O Siri, que responde, segundo a Apple, a dois mil milhões de pedidos por semana, vai também estar em computadores de secretária e portáteis Mac.

Esta iniciativa é a resposta da Apple aos desenvolvimentos da Amazon ou Google que nos últimos tempos lançaram concorrentes à Siri. Um kit de programação para assistentes de voz virtuais foi disponibilizado pela Amazon no ano passado e a Google seguiu a iniciativa este ano, em Março. 

  • 3 - Na música, o Apple Music foi redesenhado, respondendo a empresa às críticas de que a sua utilização não era intuitiva. 
  • 4 - Pagamentos via Apple Pay estão disponíveis online, mas para os utilizadores conseguirem fazê-lo têm de ter o iPhone ou o relógio Apple à mão.
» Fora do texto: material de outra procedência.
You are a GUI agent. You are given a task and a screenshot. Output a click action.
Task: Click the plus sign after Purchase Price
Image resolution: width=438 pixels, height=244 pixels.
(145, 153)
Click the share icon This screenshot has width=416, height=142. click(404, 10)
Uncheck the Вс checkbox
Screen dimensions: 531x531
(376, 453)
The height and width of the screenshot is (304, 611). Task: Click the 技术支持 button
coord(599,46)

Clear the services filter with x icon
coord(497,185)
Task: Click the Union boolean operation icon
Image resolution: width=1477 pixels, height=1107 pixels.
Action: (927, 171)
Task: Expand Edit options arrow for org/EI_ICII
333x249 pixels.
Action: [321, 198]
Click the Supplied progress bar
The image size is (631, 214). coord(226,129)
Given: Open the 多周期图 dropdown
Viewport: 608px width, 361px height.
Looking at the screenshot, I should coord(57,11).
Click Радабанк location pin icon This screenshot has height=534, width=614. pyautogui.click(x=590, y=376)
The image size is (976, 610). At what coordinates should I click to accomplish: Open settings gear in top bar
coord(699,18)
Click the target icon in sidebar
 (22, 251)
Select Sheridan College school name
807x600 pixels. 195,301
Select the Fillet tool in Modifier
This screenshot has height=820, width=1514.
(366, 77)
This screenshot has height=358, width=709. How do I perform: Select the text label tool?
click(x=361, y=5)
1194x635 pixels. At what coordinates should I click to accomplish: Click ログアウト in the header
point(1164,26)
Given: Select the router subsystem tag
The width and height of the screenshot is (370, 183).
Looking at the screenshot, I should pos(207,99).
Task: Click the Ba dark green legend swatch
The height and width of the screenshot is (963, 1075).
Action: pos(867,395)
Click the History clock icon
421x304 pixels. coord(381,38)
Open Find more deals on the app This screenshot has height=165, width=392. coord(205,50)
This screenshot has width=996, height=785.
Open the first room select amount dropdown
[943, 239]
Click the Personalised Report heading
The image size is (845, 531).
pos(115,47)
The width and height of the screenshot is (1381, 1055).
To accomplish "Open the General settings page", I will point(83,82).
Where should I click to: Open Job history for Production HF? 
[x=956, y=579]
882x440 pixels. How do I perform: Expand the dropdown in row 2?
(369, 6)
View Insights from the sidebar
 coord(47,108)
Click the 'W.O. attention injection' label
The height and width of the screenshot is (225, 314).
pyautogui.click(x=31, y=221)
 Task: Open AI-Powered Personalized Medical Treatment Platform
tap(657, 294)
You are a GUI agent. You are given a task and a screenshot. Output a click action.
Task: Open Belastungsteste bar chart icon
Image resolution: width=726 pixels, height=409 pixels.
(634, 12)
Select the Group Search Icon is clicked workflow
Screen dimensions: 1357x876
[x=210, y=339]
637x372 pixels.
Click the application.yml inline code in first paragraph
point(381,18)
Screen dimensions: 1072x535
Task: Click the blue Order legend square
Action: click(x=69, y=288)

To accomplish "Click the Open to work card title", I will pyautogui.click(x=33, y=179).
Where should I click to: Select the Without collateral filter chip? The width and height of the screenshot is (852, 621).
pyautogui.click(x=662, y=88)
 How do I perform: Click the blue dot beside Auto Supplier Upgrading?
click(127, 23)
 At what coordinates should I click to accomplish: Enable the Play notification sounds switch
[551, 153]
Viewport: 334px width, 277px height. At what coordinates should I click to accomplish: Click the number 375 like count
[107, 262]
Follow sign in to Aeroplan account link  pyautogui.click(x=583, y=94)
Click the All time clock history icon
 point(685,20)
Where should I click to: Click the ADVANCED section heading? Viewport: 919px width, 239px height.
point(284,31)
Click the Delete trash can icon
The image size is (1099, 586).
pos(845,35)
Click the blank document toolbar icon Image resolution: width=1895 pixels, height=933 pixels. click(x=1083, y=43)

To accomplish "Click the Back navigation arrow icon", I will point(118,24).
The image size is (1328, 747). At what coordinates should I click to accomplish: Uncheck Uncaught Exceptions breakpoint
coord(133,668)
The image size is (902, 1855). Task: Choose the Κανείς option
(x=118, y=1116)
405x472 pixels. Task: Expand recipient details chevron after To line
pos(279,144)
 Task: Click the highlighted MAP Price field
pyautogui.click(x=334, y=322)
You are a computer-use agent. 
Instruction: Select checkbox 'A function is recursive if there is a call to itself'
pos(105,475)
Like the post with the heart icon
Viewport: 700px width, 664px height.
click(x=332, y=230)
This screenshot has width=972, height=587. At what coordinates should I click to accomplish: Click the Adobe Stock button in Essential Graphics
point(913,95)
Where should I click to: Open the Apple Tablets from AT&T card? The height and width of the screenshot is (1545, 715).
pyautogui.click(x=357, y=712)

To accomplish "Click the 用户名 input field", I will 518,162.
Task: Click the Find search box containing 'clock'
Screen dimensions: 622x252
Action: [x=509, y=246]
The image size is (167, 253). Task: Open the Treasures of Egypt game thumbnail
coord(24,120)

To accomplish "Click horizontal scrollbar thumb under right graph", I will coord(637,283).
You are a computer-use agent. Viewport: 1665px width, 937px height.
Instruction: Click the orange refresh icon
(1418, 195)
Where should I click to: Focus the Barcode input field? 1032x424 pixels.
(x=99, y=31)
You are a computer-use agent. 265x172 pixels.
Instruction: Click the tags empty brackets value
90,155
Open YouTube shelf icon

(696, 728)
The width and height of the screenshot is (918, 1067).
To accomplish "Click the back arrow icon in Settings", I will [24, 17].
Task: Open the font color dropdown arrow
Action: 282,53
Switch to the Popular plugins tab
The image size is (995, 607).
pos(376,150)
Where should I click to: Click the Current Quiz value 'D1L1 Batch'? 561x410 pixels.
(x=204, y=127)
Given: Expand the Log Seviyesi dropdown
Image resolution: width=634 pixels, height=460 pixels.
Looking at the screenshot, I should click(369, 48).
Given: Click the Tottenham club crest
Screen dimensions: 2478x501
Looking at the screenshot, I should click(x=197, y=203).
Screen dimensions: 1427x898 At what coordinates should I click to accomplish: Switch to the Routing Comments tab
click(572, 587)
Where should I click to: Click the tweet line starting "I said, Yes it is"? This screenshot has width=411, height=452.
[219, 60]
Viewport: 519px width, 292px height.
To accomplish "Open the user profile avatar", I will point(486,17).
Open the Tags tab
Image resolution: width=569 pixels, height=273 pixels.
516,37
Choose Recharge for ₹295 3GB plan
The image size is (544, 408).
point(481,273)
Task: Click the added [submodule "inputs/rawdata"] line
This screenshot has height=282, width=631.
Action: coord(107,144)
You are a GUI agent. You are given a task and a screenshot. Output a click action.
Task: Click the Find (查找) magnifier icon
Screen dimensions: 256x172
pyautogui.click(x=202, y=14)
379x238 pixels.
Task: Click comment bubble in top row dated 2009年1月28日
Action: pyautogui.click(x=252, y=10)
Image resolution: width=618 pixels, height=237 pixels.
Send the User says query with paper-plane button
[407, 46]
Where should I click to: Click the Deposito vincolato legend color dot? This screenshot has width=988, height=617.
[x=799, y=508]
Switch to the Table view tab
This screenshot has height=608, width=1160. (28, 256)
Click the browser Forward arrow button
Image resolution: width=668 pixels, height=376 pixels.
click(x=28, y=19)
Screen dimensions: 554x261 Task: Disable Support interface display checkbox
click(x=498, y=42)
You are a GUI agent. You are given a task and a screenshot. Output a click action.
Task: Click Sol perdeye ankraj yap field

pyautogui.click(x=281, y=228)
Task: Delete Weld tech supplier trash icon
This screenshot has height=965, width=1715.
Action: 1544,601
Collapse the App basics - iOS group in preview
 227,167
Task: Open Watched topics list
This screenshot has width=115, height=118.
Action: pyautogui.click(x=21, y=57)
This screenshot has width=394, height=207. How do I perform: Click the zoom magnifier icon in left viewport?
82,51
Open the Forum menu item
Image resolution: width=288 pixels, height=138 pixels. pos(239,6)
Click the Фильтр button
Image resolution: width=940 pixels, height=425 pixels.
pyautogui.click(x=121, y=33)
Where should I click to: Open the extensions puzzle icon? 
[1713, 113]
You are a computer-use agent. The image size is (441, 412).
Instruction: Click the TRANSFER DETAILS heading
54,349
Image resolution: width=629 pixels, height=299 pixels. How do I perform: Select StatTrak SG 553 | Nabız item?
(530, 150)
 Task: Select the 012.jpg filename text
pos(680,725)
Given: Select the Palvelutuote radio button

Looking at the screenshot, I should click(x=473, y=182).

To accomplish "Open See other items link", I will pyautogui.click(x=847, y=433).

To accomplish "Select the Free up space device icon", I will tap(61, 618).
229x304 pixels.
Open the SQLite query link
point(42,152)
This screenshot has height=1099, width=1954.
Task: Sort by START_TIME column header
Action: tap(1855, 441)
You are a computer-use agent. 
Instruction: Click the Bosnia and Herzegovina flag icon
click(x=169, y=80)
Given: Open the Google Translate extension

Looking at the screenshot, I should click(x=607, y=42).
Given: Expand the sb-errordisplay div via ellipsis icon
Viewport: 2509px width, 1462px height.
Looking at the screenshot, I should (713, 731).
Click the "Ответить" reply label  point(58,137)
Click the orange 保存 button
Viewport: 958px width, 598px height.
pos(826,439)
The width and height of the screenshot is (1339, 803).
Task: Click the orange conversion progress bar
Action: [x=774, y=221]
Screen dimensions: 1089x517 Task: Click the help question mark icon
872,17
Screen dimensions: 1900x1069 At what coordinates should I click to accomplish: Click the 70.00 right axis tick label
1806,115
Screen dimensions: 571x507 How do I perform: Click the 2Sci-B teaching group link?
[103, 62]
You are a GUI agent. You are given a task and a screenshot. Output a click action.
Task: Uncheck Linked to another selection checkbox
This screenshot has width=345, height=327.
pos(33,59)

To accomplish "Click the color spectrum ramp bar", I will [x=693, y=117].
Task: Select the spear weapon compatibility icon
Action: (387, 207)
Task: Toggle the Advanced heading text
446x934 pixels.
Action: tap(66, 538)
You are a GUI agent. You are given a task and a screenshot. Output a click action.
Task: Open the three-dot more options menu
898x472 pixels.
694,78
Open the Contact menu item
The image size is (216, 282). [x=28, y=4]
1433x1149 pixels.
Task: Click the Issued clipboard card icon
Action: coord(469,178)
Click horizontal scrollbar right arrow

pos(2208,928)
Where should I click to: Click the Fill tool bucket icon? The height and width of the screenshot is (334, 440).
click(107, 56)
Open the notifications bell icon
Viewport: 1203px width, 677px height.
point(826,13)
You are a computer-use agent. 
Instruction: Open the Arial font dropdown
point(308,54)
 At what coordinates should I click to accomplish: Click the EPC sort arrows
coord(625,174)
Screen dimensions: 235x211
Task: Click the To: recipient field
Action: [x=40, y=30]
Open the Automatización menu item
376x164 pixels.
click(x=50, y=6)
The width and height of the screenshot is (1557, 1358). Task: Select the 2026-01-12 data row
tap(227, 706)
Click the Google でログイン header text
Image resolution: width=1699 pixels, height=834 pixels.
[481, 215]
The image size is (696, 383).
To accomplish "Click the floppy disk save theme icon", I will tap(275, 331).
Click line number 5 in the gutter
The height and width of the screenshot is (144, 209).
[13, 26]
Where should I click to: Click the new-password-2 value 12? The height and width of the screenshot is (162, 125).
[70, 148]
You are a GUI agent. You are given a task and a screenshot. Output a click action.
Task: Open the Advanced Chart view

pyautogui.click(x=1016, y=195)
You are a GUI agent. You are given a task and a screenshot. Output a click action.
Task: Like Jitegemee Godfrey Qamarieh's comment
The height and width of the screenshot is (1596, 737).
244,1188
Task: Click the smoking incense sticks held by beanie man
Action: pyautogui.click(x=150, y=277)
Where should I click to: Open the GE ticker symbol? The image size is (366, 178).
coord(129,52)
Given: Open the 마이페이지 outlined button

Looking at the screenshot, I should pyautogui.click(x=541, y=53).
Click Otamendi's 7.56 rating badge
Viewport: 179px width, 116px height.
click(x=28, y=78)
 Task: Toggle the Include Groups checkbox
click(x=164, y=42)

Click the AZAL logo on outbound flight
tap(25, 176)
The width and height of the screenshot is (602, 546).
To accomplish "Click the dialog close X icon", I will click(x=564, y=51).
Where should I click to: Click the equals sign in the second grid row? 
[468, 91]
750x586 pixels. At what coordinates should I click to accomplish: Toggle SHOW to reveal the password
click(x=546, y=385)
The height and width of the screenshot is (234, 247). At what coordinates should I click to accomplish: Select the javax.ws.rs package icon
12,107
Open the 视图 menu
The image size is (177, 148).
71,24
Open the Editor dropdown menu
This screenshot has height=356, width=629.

Integrada no browser, esta aplicação de pagamentos, escreve a Reuters, será um desafio para a PayPal.
  • 5 - A Apple anunciou um novo sistema operativo para o relógio inteligente, com o objectivo, diz a Bloomberg, de o tornar mais rápido e fácil de utilizar, a partir de Setembro. 

O sistema operativo iOS ocupou, segundo o El País, boa parte da apresentação. O iOS 10 será, escreve o jornal espanhol, o que terá maiores mudanças. As notificações aparecerão ao levantar o telefone, sem necessidade de tocar em qualquer botão. A câmara também terá um acesso mais rapido. Basta passar o dedo pelo écrã. A Apple apresentou os novos sistemas operativos também para os computadores, para a plataforma de televisão e para o relógio.